*Extracted entries*:
□ □ □ □ □

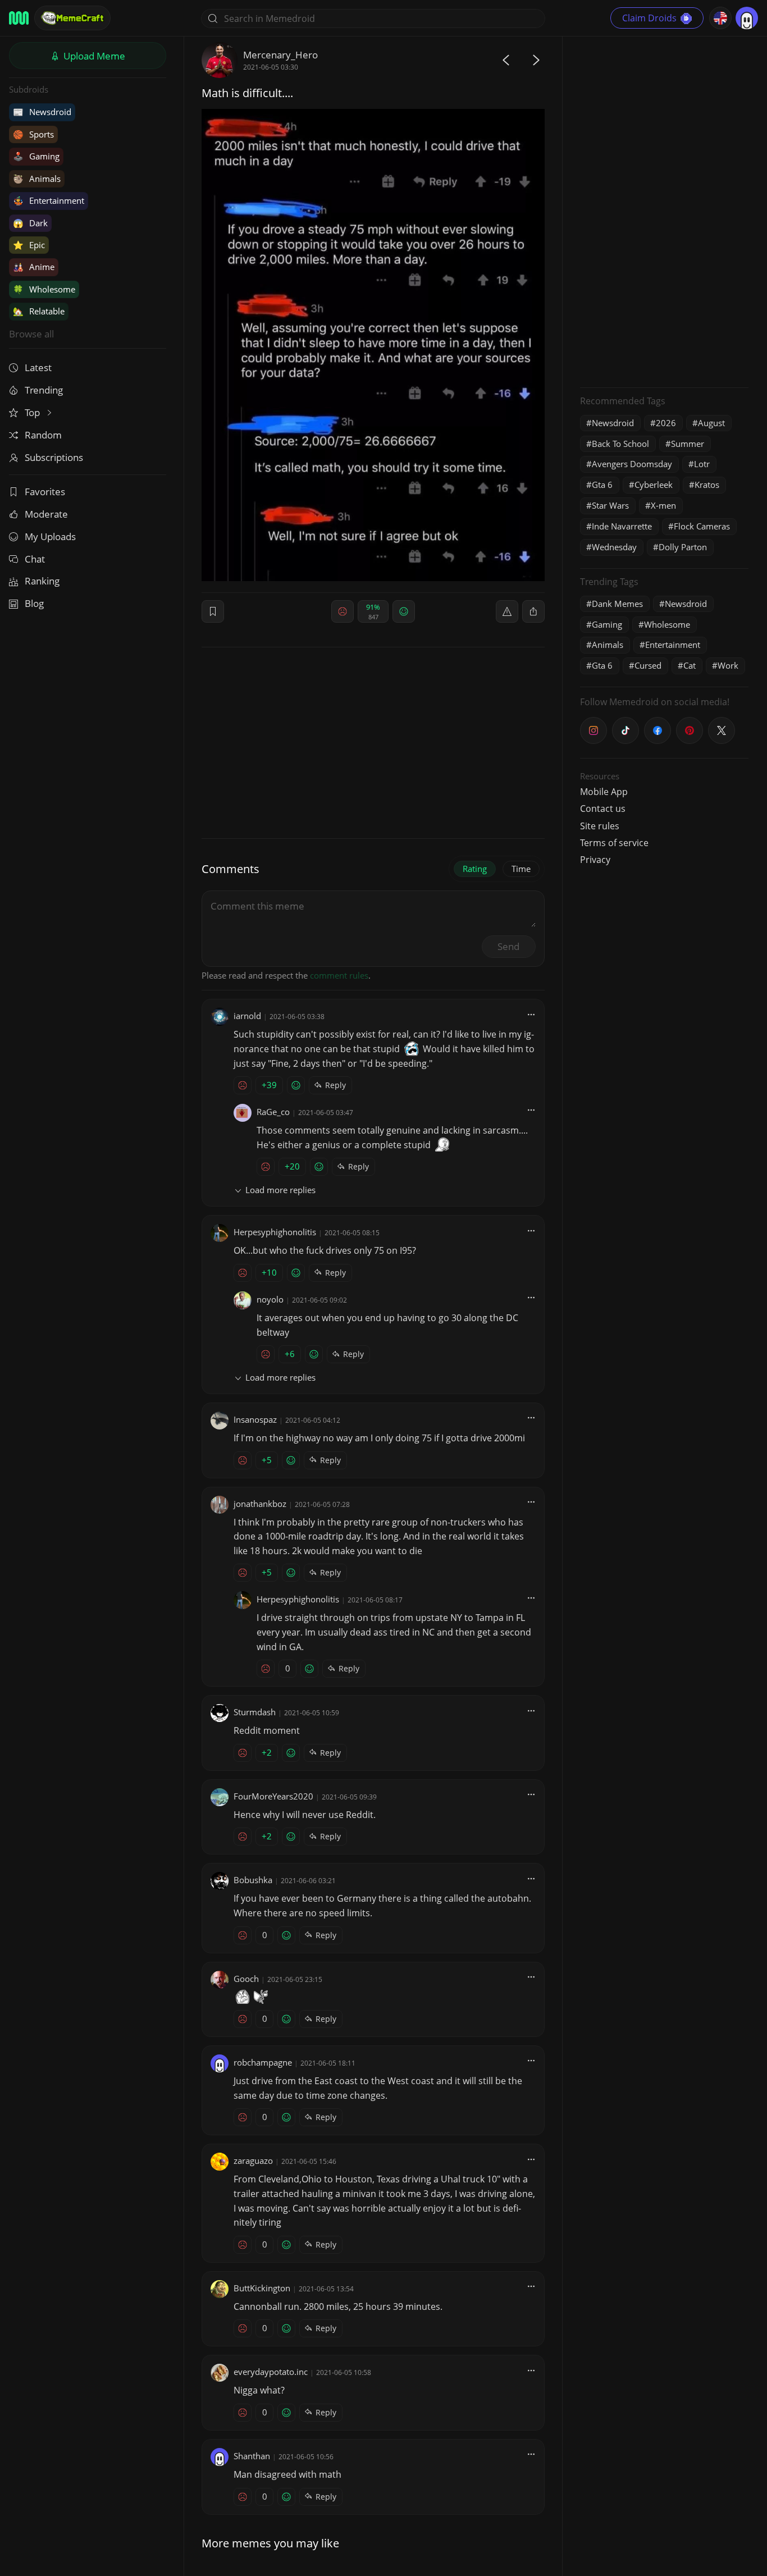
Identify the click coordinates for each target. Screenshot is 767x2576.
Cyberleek (653, 484)
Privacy (595, 859)
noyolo (270, 1299)
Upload (93, 55)
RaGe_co (273, 1111)
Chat (35, 558)
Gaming (36, 156)
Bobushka (253, 1879)
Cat (689, 665)
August (711, 422)
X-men (663, 505)
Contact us (603, 808)
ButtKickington (262, 2288)
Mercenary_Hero (280, 54)
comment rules (339, 975)
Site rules (599, 826)
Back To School (620, 443)
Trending (44, 389)
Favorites (45, 491)
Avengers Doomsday (632, 463)
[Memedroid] (19, 18)
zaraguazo (253, 2160)
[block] (533, 611)
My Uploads (50, 536)
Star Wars (610, 505)
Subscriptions (54, 457)
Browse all (31, 333)
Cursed (647, 665)
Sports (33, 134)
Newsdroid (42, 111)
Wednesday (614, 546)
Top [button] (33, 412)
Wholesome (44, 289)
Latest (38, 367)
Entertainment (48, 200)
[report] (507, 611)
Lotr (702, 463)
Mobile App (604, 791)
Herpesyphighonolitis (274, 1231)
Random (43, 434)
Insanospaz (255, 1419)
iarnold (247, 1015)
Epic (29, 244)
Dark (30, 223)
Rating (475, 868)
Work (728, 665)
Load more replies (280, 1189)
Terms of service (614, 843)
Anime (33, 266)
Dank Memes (617, 603)
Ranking (42, 580)
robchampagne (262, 2062)
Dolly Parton (683, 546)
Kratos (707, 484)
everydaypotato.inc (270, 2371)
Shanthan (251, 2455)
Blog (34, 603)
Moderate (46, 514)
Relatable (39, 311)
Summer (687, 443)
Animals (37, 178)
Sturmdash (254, 1712)
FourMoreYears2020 (273, 1796)
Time (521, 868)
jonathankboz (260, 1503)
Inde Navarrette (622, 526)
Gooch (246, 1978)
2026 (666, 422)
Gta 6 (602, 484)
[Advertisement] (664, 210)
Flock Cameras (702, 526)
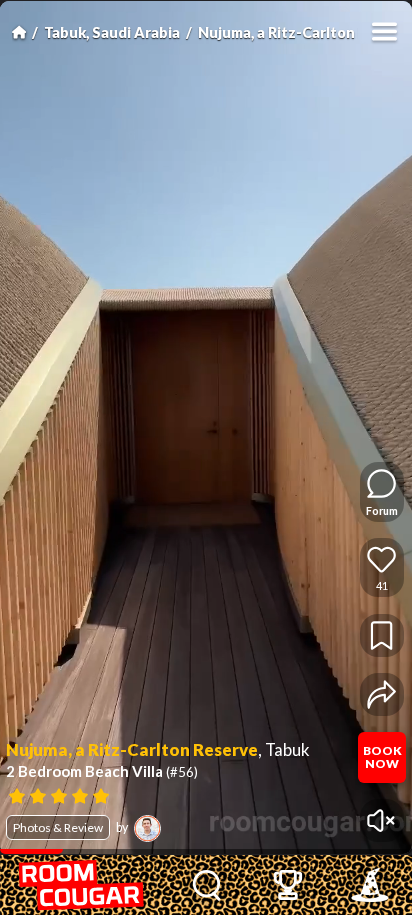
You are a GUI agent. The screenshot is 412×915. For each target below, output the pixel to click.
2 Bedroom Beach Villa (102, 771)
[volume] (381, 820)
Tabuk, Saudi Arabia (112, 32)
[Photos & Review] (179, 794)
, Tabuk (284, 750)
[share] (381, 694)
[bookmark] (381, 635)
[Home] (19, 32)
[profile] (147, 828)
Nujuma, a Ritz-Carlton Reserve (132, 750)
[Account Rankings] (288, 885)
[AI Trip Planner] (370, 885)
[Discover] (207, 885)
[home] (83, 885)
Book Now (382, 757)
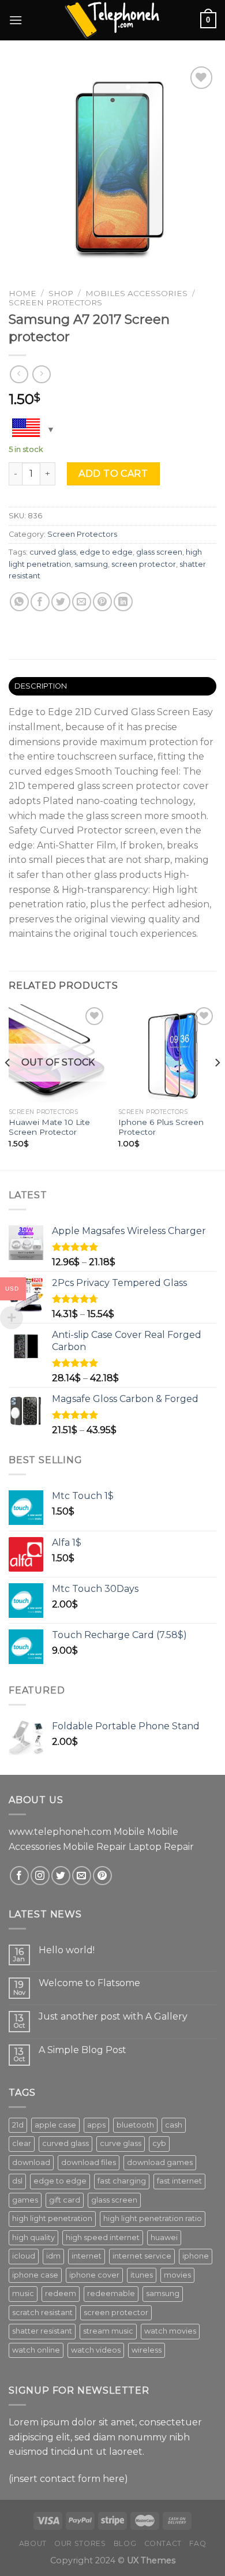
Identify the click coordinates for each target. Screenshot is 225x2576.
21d (18, 2125)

□ □ □ □ □

*What this task involves*: From the material above, set down each entry exactly, but exclude the pictures.

*Response area*:
Identify the click coordinates for each target. Screenshot is 767x2576.
Cyberleek (653, 484)
Privacy (595, 859)
noyolo (270, 1299)
Upload (93, 55)
RaGe_co (273, 1111)
Chat (35, 558)
Gaming (36, 156)
Bobushka (253, 1879)
Cat (689, 665)
August (711, 422)
X-men (663, 505)
Contact us (603, 808)
ButtKickington (262, 2288)
Mercenary_Hero (280, 54)
comment rules (339, 975)
Site rules (599, 826)
Back To School (620, 443)
Trending (44, 389)
Favorites (45, 491)
Avengers Doomsday (632, 463)
[Memedroid] (19, 18)
zaraguazo (253, 2160)
[block] (533, 611)
My Uploads (50, 536)
Star Wars (610, 505)
Subscriptions (54, 457)
Browse all (31, 333)
Cursed (647, 665)
Sports (33, 134)
Newsdroid (42, 111)
Wednesday (614, 546)
Top [button] (33, 412)
Wholesome (44, 289)
Latest (38, 367)
Entertainment (48, 200)
[report] (507, 611)
Lotr (702, 463)
Mobile App (604, 791)
Herpesyphighonolitis (274, 1231)
Random (43, 434)
Insanospaz (255, 1419)
iarnold (247, 1015)
Epic (29, 244)
Dark (30, 223)
Rating (475, 868)
Work (728, 665)
Load more replies (280, 1189)
Terms of service (614, 843)
Anime (33, 266)
Dank Memes (617, 603)
Ranking (42, 580)
robchampagne (262, 2062)
Dolly Parton (683, 546)
Kratos (707, 484)
everydaypotato.inc (270, 2371)
Shanthan (251, 2455)
Blog (34, 603)
Moderate (46, 514)
Relatable (39, 311)
Summer (687, 443)
Animals (37, 178)
Sturmdash (254, 1712)
FourMoreYears2020 (273, 1796)
Time (521, 868)
jonathankboz (260, 1503)
Inde Navarrette (622, 526)
Gooch (246, 1978)
2026 (666, 422)
Gta 6 (602, 484)
[Advertisement] (664, 210)
Flock Cameras (702, 526)
You are a GUI agent. The screenshot is 412×915. For each target below, output the pixel to click.
2 Bedroom Beach Villa (102, 771)
[volume] (381, 820)
Tabuk, Saudi Arabia (112, 32)
[Photos & Review] (179, 794)
, Tabuk (284, 750)
[share] (381, 694)
[bookmark] (381, 635)
[Home] (19, 32)
[profile] (147, 828)
Nujuma, a Ritz-Carlton Reserve (132, 750)
[Account Rankings] (288, 885)
[AI Trip Planner] (370, 885)
[Discover] (207, 885)
[home] (83, 885)
Book Now (382, 757)
Identify the click coordinates for each target. Screenshot is 225x2576.
21d (18, 2125)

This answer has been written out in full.